How to reset! an object's field?


#1

I’m trying to wrap my head around how Clojure works. This is something I’ve ran into that I’d like to get a solid understanding of.

If I have code like this,

(let [obj (atom {:foo "F" :bar "B"})]
  (
   ; How to set obj.foo to "O"?
  ))

What’s the syntax to change obj.foo to “O” instead of “F”? All the examples I’ve found have been for updating primitives and not for updating a nested value.


#2
(let [obj (atom {:foo "F" :bar "B"})]
  (println @obj)
  (swap! obj assoc :foo "O")
  (println @obj))

You shouldn’t try to think of it as an object though. Its an immutable map, which you have stored in a mutable container.

  • assoc creates a new copy of the map, where the key :foo is now associated with the value “O”.
  • swap! changes what the atom points too, by having it point to the new map returned by assoc.

#3

Ok, that makes sense. I’ll try to get myself to stop calling them objects.

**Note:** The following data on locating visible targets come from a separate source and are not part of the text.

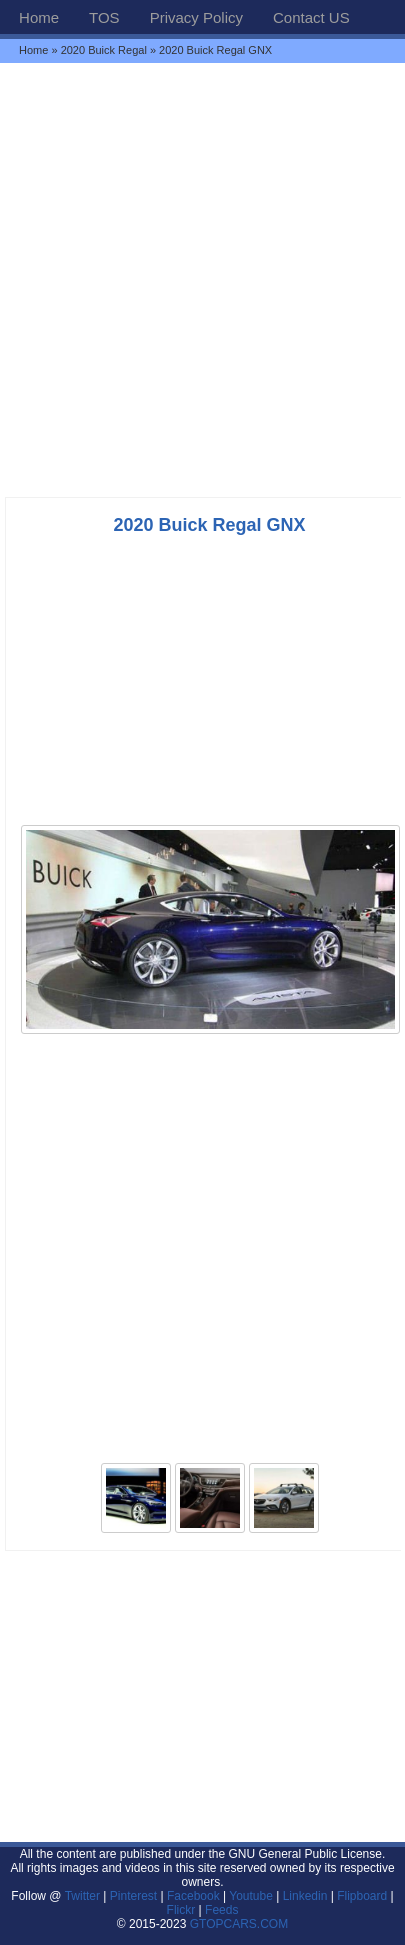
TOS (104, 17)
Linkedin (305, 1896)
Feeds (221, 1910)
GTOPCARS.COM (239, 1924)
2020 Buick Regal (104, 50)
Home (39, 17)
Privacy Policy (196, 17)
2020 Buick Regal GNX (209, 525)
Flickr (181, 1910)
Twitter (84, 1896)
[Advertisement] (202, 279)
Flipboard (362, 1896)
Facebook (193, 1896)
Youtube (251, 1896)
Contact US (311, 17)
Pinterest (133, 1896)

The main reason I’ve been falling back to that is map is also a function so it’s been a bit confusing to keep track of whether map is talking about a map data structure or the map function. I have a similar issue with the thread macro since it’s not at all related with what thread usually means in programs. Part of the learning process. :slight_smile:


#4

Ya, its definitly a struggle at first to get used to new definitions, new words, new paradigms.

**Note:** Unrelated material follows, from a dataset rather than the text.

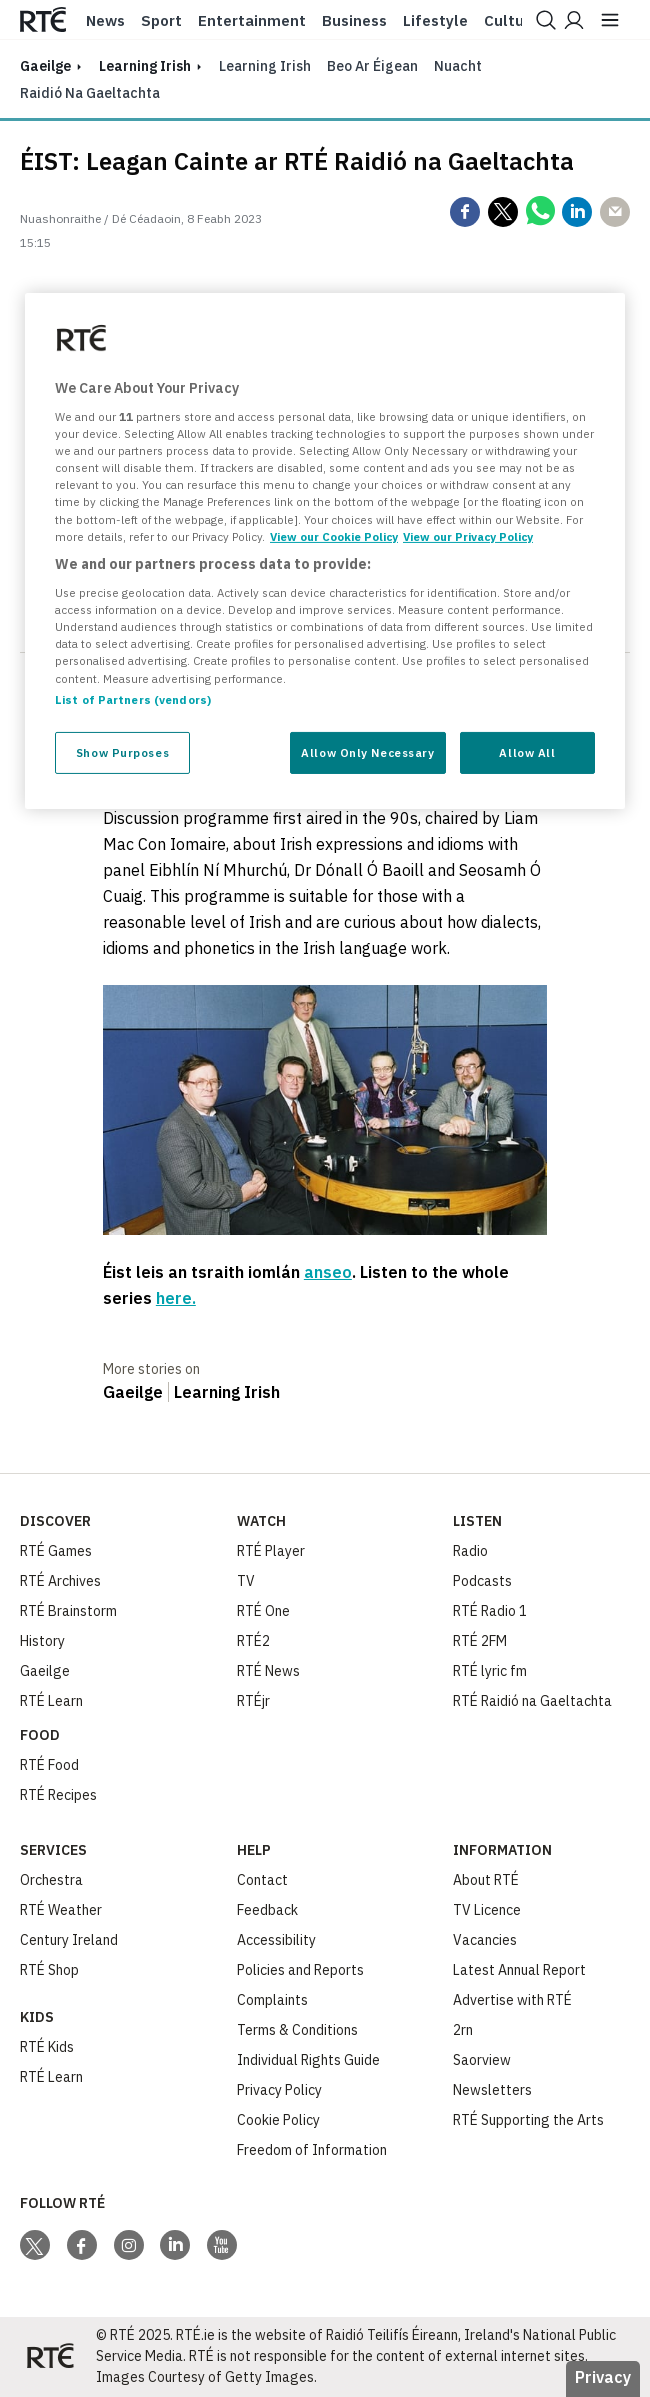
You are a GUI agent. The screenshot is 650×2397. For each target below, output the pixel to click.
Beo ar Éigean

I think my advise is that, if you see it for what it is, a map. Then the question becomes, how do you create a modified copy of a map?

So you can use, map, filter, into, remove, assoc, dissoc, update, update-in, etc.

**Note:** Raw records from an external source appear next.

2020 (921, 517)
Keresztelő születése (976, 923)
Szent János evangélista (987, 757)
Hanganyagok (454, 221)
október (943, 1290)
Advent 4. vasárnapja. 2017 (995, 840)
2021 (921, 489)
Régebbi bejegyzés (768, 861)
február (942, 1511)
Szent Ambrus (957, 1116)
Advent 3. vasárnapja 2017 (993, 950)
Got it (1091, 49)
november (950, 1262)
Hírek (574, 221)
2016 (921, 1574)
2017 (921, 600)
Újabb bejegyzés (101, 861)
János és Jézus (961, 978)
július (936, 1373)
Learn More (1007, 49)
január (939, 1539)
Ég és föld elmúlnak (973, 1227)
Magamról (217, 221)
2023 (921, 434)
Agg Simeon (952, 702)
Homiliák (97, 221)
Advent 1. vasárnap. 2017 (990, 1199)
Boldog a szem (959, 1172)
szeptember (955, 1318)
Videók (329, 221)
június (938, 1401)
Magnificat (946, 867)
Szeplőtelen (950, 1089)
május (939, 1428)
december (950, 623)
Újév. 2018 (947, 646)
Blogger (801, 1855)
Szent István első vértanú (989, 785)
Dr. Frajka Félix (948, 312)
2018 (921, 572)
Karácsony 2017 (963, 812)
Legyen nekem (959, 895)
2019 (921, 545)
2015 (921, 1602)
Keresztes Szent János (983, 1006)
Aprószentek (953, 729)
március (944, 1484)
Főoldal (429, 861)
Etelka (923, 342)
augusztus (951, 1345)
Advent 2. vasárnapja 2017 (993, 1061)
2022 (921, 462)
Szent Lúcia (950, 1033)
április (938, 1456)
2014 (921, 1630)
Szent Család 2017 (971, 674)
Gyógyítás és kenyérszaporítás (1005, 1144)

Then, the question is, how do you change the value of an atom?

So you can use reset! or swap!

I know its a lot to take :yum: Just keep it in mind. It’ll all click eventually.


#5

Yep, definitely. I think what was tripping me up was thinking of the entire map as the atom instead of the atom being, in essence, a pointer to a map and then changing the pointer to point to a new map.